▸ INSTRUCTIONS TO FOLLOW
Skip the pictures. Return exactly the lines from the one containing "This screenshot has width=682, height=625." through the end of the entries below.

Collected data entries:
-- Opening Marker --
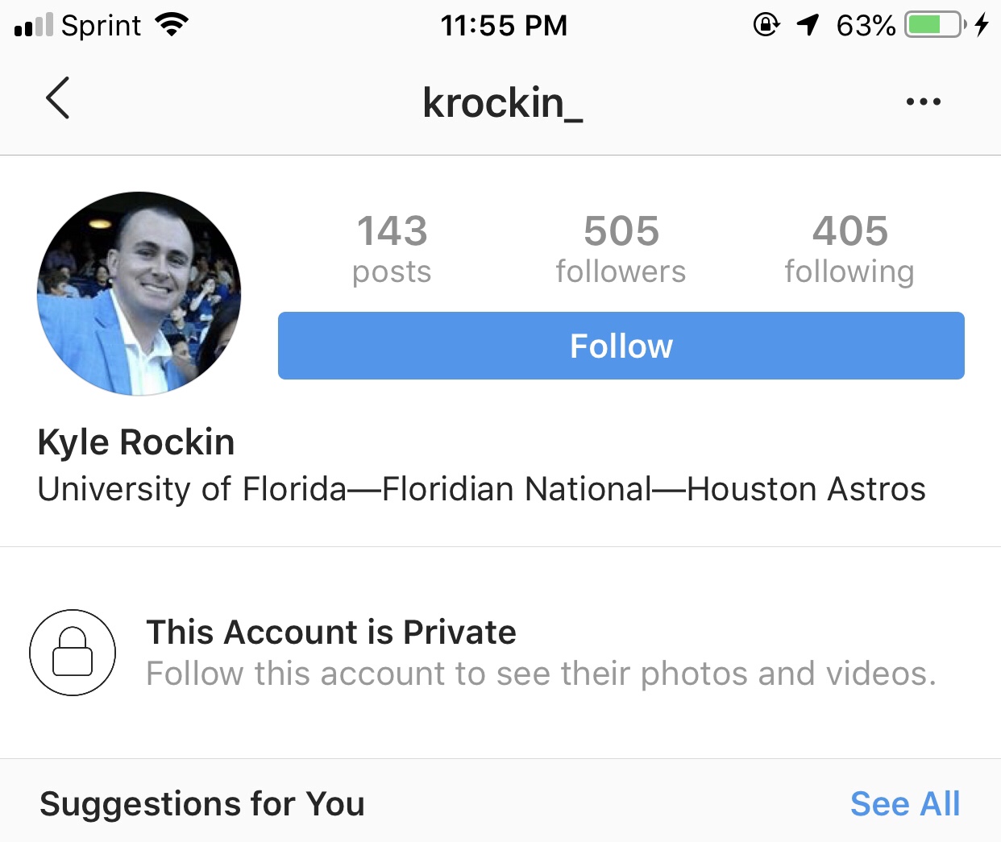Tap the Wi-Fi status icon
This screenshot has height=842, width=1001.
point(171,25)
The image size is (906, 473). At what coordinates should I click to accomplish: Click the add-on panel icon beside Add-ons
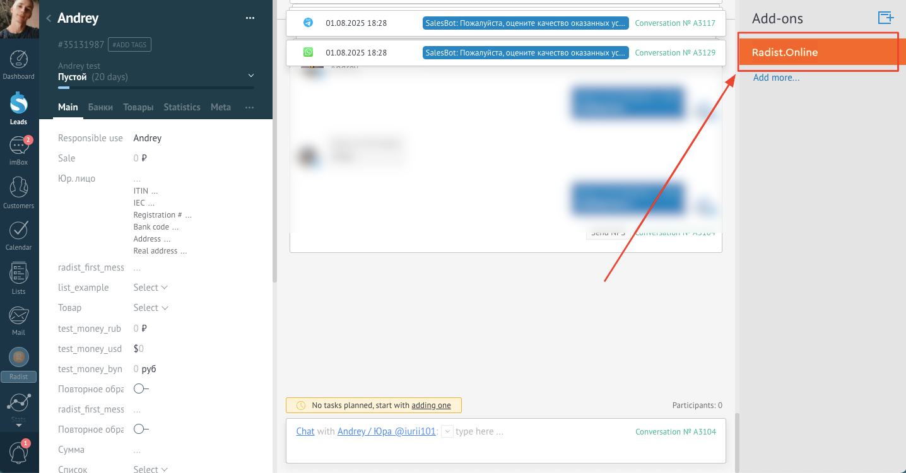pyautogui.click(x=886, y=18)
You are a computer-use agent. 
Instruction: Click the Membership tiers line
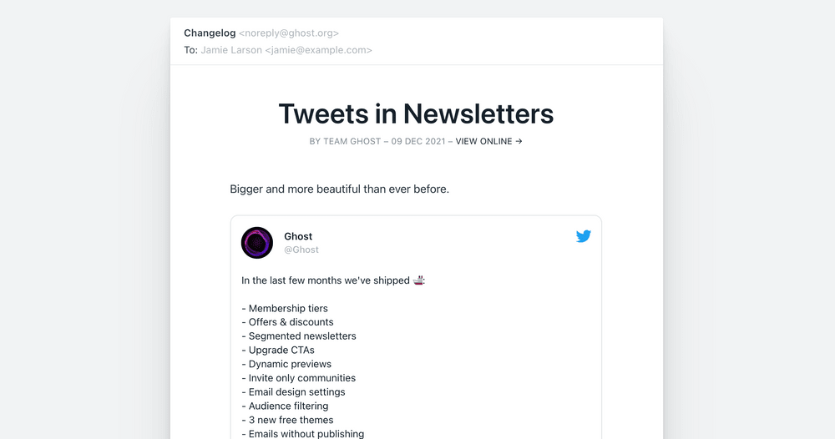click(285, 308)
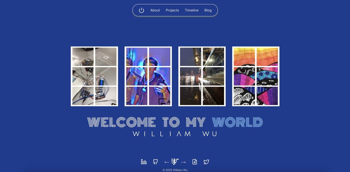This screenshot has height=172, width=350.
Task: Open the resume document icon
Action: click(195, 162)
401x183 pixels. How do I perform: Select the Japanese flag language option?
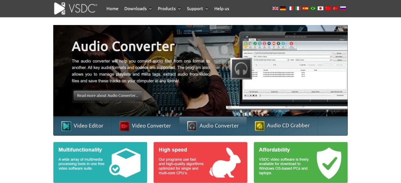click(x=320, y=8)
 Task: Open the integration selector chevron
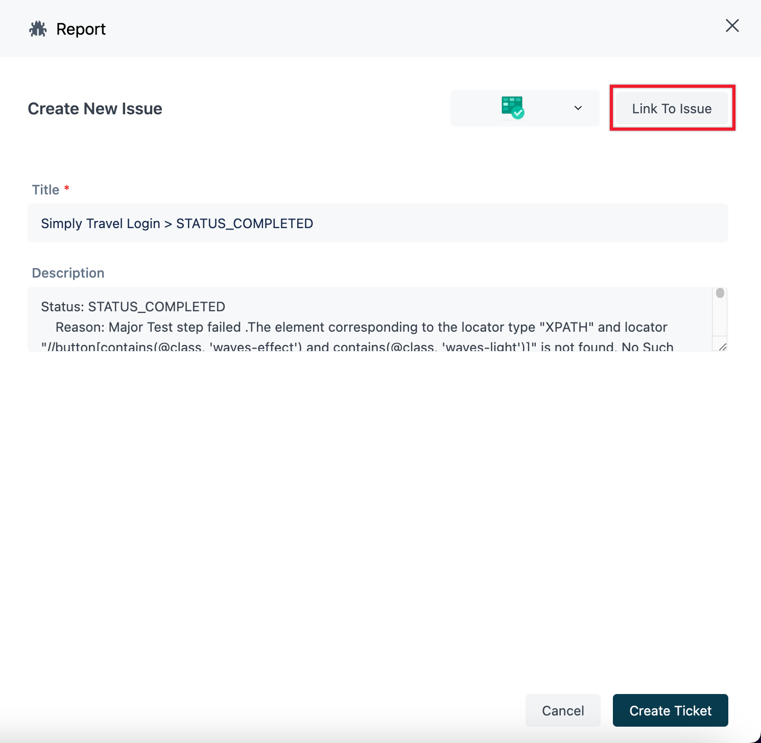(578, 108)
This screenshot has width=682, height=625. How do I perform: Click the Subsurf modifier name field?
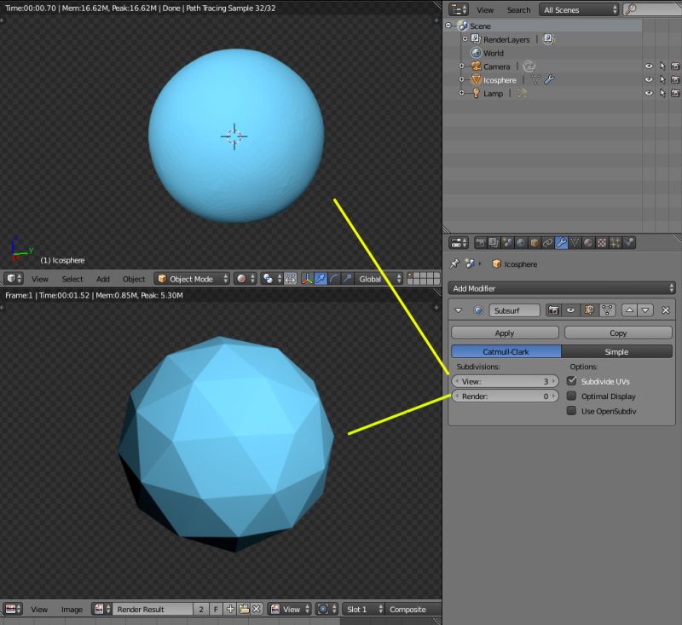point(514,310)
-- Closing Marker --
▸ EXPECTED OUTPUT
This screenshot has width=682, height=625. How do I perform: Click the Subsurf modifier name field?
point(514,310)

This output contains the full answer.